Lady Kitty hesitated. She looked round. There was no sign of Biscuit or the animals.

I went on, hardly knowing what I was saying, ‘I can't talk to you today, it's spoilt. If you will come here at this time tomorrow alone and on foot I will talk to you. I'm sorry, I — ' I turned abruptly on my heel and made for the bridge. When I reached the middle of the bridge I began to run. Later on, in the office (I decided to go to the office in preference to running mad on the Inner Circle) I failed to make sense of myself entirely. I sat at my desk with my head in my hands glaring at the lighted face of Big Ben, now faintly visible. Reggie and Mrs Witcher tried to attract my attention by making jokes about my having got my lady friend into the panto, and became even more sarcastic when I failed to reply. Mrs Witcher said that if I could not give civil answers to friendly remarks I ought to see a doctor. I eventually said ‘sorry' and they left me alone.

I could not conceive how I could have been so aggressive and so rude to Lady Kitty when it was so fantastically kind of her to be willing to speak to me at all. Why should she condescend to address a criminal like me? I ought to have been humble and grateful, even obsequious. I ought to have listened with bowed head to anything she thought fit to say to me. Who was I, after what I had done to her husband, to put on tantrums of stupid touchy pride and tell her to go away and come again tomorrow in a guise that suited me better? I must have been insane. Of course she would not come. I should never see her again.

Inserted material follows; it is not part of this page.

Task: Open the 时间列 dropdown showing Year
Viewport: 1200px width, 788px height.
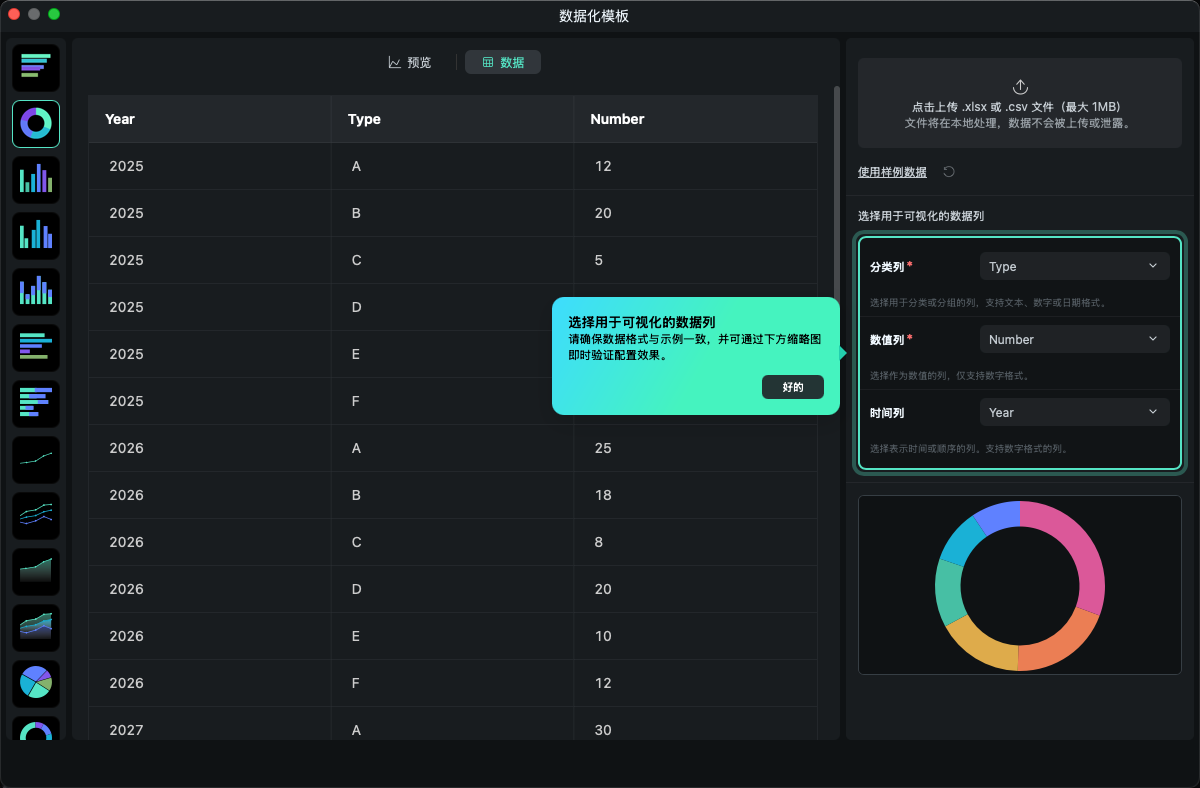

I could not remember the address in Cheyne Walk, I had not noted the telephone number. I wondered if I could find out, rush round at once, demand to see her, apologize. I even thought of going downstairs to see Gunnar. The idea that he was probably at this very moment sitting in that room on the first floor, that I could talk to him by dialling the number which was here before me on the office list, that I could see him by walking down three flights of stairs and opening a door, drove me into a frenzy. I sat there with my back to the room, trying to breathe inaudibly, my heart pounding, my head swimming.

At lunch-time I walked along the embankment in a daze. It was less misty. The sun was somewhere. I walked as far as Blackfriars Bridge and back, then set off again towards Blackfriars. I could not conceive of eating anything. I could do nothing now with my life except wait in the most frightful anxiety for tomorrow morning and then, when she did not come, decide what on earth to do next. I went back to the office and resumed my sulking and glaring. Arthur, thank God, kept out of my way. At about four o'clock I remembered that it was Monday and that Clifford Larr would be expecting me. I felt unable to face Clifford. I supposed I ought to see him to find out whether he had tampered with Crystal's engagement, and if he had, to do something (what?) about it. But I was incapable of doing what I ought. I was simply a waiting machine. I sent Clifford a note (something which he had told me never to do) by the now recovered Skinker saying that I had a violent cold and could not come that evening. I went home early and lay on my bed for hours in torment. I was back again in the park at six a.m. on Tuesday.

TUESDAY

I
T WAS Tuesday morning, eight o'clock. It was a cloudy cold morning, not raining, a gloomy twilight but little mist. I was standing near to the bend of Rotten Row, between the sandy track and the water, just on the edge of the car park. I was feeling lightheaded with hunger and emotion and sleeplessness. I was very cold and wanting the fruitless ordeal to be over. I had decided to wait until eight thirty and then go. I was wearing a cap and gloves. I looked down at my watch. A minute past eight. When I looked up again I saw a figure coming across the tarmac towards me. It was a woman pushing a bicycle.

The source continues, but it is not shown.